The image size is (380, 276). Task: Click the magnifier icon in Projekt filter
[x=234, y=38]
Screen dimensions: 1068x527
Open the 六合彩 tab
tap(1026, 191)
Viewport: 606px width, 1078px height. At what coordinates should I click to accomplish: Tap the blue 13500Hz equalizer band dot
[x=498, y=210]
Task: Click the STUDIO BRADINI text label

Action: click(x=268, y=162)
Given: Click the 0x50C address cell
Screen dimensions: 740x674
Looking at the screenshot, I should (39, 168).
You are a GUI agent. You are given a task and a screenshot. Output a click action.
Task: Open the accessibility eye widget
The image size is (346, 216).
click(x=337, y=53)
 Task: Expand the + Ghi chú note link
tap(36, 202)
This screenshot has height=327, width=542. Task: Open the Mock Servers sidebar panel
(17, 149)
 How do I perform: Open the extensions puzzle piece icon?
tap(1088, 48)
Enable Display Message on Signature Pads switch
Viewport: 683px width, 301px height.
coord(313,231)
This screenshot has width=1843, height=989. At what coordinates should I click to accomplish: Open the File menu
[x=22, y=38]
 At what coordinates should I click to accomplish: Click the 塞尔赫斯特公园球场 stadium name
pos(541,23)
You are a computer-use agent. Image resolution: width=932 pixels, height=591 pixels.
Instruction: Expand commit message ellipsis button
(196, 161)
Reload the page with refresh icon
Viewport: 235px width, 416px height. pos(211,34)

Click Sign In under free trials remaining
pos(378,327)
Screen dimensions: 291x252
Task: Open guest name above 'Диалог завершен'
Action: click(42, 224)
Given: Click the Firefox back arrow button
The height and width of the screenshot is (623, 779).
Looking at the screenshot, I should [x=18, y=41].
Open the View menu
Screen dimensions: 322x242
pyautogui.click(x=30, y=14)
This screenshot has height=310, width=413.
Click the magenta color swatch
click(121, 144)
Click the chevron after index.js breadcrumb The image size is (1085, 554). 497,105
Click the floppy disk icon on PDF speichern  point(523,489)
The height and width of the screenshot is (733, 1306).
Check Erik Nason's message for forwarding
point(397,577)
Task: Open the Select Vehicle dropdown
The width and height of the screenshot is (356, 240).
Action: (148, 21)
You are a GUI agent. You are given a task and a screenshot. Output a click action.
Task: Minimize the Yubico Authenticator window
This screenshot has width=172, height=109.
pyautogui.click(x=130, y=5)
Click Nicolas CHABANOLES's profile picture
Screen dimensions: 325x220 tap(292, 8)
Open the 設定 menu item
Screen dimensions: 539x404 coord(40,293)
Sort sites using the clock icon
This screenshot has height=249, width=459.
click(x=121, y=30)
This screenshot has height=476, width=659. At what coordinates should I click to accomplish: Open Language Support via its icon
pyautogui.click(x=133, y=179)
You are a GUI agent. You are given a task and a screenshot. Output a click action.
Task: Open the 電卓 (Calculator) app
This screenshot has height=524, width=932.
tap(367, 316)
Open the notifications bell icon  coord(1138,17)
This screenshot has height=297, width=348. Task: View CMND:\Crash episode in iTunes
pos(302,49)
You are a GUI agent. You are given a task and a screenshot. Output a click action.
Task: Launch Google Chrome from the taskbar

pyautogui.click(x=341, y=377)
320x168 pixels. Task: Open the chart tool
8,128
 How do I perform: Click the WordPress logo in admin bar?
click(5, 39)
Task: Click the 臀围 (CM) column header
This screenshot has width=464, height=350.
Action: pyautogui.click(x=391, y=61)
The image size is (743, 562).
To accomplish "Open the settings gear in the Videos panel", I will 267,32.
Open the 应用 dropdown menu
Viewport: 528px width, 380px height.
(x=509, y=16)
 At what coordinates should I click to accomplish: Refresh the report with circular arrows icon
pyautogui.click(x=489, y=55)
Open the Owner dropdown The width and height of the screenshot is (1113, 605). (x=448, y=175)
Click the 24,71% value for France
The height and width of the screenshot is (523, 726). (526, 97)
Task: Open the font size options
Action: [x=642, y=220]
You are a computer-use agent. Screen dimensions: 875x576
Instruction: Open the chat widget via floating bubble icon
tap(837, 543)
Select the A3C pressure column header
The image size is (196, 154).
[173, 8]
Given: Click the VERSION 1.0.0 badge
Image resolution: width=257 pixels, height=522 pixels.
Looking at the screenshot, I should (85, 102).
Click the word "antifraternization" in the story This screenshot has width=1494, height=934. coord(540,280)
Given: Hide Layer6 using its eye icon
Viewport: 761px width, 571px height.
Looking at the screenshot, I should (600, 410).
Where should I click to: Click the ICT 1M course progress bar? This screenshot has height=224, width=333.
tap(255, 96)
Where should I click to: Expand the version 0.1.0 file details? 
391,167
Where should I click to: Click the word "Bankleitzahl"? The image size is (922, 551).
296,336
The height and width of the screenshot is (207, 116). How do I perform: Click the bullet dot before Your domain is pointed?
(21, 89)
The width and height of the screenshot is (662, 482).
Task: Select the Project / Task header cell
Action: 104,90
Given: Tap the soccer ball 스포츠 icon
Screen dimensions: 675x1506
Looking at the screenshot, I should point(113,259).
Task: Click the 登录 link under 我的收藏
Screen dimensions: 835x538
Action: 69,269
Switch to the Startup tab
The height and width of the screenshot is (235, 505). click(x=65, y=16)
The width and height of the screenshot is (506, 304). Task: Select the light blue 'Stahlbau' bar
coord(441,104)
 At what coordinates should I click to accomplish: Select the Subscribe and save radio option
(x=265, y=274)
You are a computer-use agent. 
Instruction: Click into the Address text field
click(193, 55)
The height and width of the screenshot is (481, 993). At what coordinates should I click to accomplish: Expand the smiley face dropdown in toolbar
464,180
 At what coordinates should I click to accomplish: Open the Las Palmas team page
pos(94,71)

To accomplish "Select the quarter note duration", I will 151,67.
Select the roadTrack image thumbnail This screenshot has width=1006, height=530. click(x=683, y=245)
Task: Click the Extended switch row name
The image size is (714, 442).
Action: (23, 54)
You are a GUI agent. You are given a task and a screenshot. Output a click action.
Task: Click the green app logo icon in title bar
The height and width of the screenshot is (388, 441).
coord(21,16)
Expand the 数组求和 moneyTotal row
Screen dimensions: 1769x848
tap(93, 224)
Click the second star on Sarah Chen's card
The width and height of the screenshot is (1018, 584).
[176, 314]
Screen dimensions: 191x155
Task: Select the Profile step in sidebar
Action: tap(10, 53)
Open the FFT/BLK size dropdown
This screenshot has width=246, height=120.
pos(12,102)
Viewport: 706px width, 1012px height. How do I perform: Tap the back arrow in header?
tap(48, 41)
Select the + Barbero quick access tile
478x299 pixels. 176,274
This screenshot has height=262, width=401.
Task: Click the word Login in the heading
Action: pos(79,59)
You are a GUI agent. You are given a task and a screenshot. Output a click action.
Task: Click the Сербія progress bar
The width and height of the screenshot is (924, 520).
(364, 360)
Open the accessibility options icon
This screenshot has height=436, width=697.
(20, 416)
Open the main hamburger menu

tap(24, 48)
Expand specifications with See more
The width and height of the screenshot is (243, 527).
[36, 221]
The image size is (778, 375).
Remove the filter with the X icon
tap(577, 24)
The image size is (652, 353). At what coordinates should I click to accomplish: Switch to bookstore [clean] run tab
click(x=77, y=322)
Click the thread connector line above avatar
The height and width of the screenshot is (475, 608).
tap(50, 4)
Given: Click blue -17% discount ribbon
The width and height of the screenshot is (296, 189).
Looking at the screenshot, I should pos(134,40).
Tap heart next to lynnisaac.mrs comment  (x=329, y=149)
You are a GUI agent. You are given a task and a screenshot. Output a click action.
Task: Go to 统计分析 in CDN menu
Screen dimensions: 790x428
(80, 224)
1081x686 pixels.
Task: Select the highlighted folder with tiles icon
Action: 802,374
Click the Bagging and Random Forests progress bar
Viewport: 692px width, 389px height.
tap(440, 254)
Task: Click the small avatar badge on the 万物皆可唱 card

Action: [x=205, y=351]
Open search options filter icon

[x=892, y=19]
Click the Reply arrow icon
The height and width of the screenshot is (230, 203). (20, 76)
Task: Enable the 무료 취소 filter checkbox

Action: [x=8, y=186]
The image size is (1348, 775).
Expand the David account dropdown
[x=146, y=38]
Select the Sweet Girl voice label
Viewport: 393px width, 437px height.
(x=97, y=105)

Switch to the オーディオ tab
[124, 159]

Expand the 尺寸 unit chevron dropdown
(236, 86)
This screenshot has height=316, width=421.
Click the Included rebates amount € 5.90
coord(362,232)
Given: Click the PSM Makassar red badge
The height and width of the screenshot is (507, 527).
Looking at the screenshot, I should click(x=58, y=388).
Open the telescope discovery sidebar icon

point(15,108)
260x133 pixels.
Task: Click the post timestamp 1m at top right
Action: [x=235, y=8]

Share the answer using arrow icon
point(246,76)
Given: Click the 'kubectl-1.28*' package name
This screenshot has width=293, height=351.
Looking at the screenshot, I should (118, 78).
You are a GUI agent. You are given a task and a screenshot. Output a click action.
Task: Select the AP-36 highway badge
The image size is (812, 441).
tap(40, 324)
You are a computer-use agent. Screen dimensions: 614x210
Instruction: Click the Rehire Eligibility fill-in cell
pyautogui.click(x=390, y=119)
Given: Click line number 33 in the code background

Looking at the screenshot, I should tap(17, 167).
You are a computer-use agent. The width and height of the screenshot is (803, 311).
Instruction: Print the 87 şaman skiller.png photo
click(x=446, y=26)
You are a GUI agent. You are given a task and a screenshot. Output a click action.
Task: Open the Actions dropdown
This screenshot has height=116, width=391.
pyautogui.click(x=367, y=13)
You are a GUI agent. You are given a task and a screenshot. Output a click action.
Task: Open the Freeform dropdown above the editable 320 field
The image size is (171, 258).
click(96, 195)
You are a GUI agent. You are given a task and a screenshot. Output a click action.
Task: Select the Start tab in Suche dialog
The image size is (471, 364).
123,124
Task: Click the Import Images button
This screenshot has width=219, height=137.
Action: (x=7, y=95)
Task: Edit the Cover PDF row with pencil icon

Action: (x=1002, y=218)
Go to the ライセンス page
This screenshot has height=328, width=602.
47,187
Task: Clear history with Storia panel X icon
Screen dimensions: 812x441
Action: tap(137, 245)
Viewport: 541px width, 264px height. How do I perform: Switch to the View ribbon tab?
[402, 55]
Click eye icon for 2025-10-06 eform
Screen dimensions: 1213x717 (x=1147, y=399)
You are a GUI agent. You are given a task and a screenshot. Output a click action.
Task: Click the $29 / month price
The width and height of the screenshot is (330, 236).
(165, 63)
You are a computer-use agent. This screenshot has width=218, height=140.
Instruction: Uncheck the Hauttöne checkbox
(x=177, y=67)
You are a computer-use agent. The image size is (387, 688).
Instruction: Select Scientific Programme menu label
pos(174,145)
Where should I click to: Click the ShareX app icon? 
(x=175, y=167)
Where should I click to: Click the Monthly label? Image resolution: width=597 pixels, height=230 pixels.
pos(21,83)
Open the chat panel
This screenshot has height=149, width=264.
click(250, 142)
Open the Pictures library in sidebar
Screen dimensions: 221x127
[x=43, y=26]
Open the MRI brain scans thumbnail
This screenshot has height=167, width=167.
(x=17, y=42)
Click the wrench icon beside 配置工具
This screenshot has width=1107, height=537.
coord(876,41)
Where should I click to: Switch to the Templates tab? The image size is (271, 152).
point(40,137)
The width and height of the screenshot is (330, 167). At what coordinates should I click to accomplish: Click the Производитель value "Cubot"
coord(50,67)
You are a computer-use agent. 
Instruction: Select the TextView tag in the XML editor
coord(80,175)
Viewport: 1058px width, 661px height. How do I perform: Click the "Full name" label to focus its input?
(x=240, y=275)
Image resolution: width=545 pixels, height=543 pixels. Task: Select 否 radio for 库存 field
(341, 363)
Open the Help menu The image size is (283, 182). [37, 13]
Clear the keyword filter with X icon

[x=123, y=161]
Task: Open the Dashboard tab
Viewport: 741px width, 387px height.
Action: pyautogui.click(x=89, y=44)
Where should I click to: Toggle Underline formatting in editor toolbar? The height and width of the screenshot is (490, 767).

_ _ _ _ _ _ _

**Exercise directions**
Once the line with "The width and height of the screenshot is (330, 167)." is located in the data above, repeat it and every later line through the end, exactly.

**Response for this exercise**
The width and height of the screenshot is (330, 167). At what coordinates should I click to accomplish: Click the Производитель value "Cubot"
coord(50,67)
You are a computer-use agent. 
Instruction: Select the TextView tag in the XML editor
coord(80,175)
Viewport: 1058px width, 661px height. How do I perform: Click the "Full name" label to focus its input?
(x=240, y=275)
Image resolution: width=545 pixels, height=543 pixels. Task: Select 否 radio for 库存 field
(341, 363)
Open the Help menu The image size is (283, 182). [37, 13]
Clear the keyword filter with X icon

[x=123, y=161]
Task: Open the Dashboard tab
Viewport: 741px width, 387px height.
Action: pyautogui.click(x=89, y=44)
Where should I click to: Toggle Underline formatting in editor toolbar? The height and width of the screenshot is (490, 767).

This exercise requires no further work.